I'm not even remotely scared of him.  He looks friggin' cool.


----------



## Dylan (Oct 4, 2008)

you sir have talent. try some wicked colouring maybe


----------



## Toni Plutonij (Oct 4, 2008)

Dylan said:
			
		

> you sir have talent. try some wicked colouring maybe


It's a flash, it mainly consist of shading and rarely it's colored..

It is used to show people some tattoo designs that they can get by default (or base their own designs on this sketches), or it could be sold to other tattoo artists..
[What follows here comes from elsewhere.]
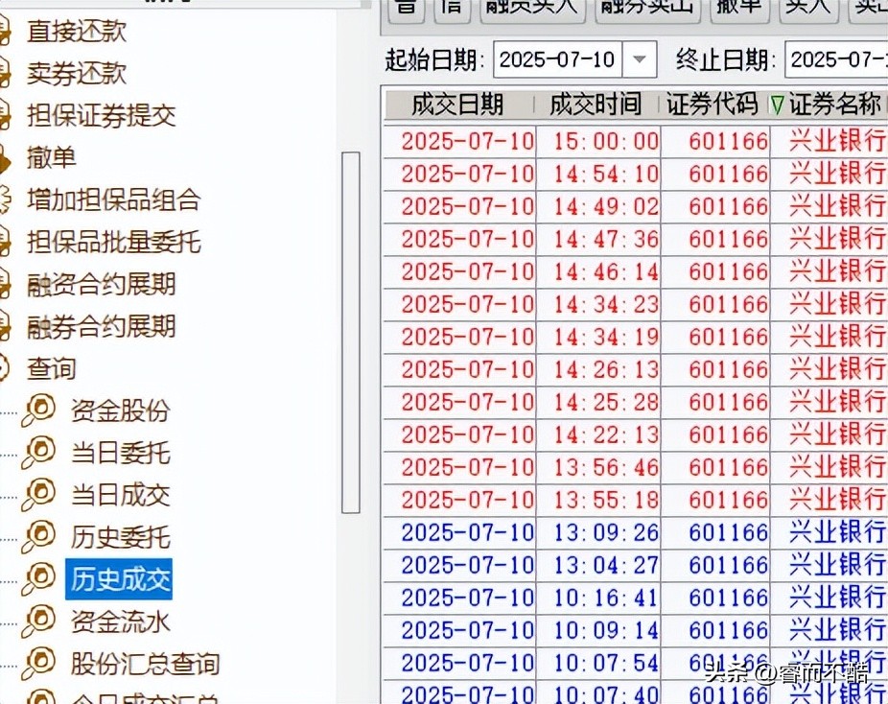888x704 pixels.
Task: Open the 终止日期 date selector
Action: [844, 59]
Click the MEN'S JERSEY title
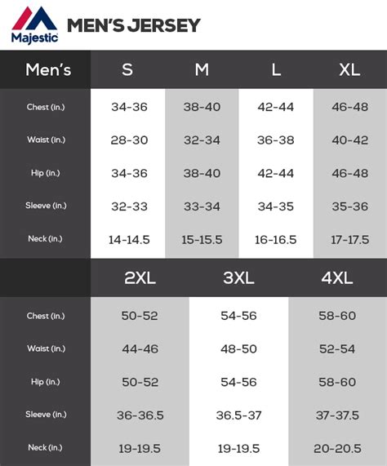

So I doubt you'll see  coloring here..


----------



## bombchu (Oct 5, 2008)

Wowsers~ lol another great piece! There's so much detail... I really love his helmet, especially the eye on there... for some reason it's just extra awesome. I don't know necromancers as much as I know women 
	

	
	
		
		

		
		
	


	




 You can definitely do your own thing with anatomy on that. I've got one thing: laminaatplaat mentioned that he thought the legs were off? If you feel like it, you could tilt the foot down just a little bit more to emphasize that there'e nothing there but air, y'know? 
	

	
	
		
		

		
		
	


	




Again~ awesome


----------



## Dylan (Oct 5, 2008)

Toni Plutonij said:
			
		

> Dylan said:
> 
> 
> 
> ...



yeah i get what it is but i'd still like to see another version with some wicked necro green and stuff.


----------



## juggernaut911 (Oct 5, 2008)

awesome looking, is he compensating? lol


----------



## Myke (Oct 5, 2008)

probably lol XD.
thanks for all your critiques.


----------